Exercise objective
Every entry is to be restated exactly; pictures are not part of the copy.

Top of Given data

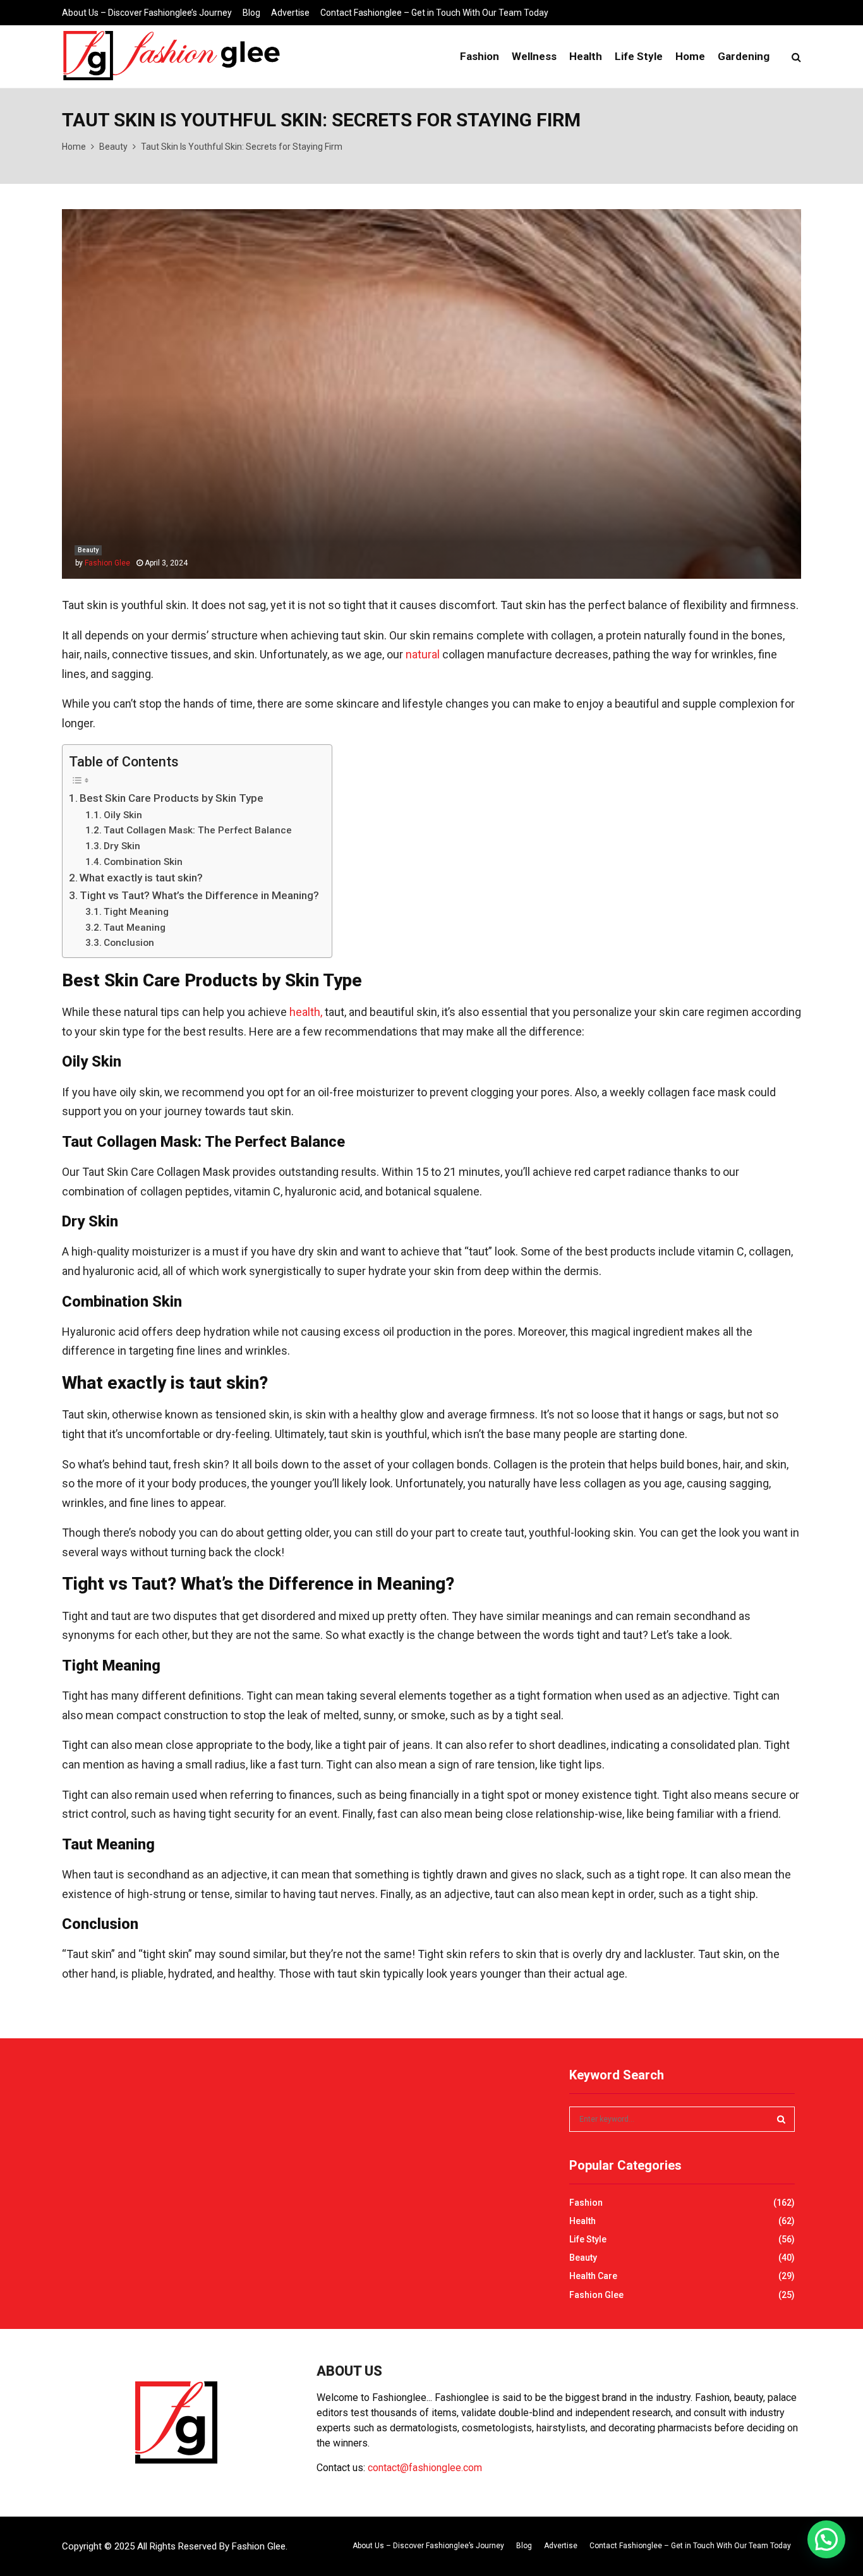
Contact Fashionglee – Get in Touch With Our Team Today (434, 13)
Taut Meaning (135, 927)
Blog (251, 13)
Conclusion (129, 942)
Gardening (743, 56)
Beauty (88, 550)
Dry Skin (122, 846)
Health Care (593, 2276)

Bottom of Given data

Your response
Contact Fashionglee – Get in Touch With Our Team Today (434, 13)
Taut Meaning (135, 927)
Blog (251, 13)
Conclusion (129, 942)
Gardening (743, 56)
Beauty (88, 550)
Dry Skin (122, 846)
Health Care (593, 2276)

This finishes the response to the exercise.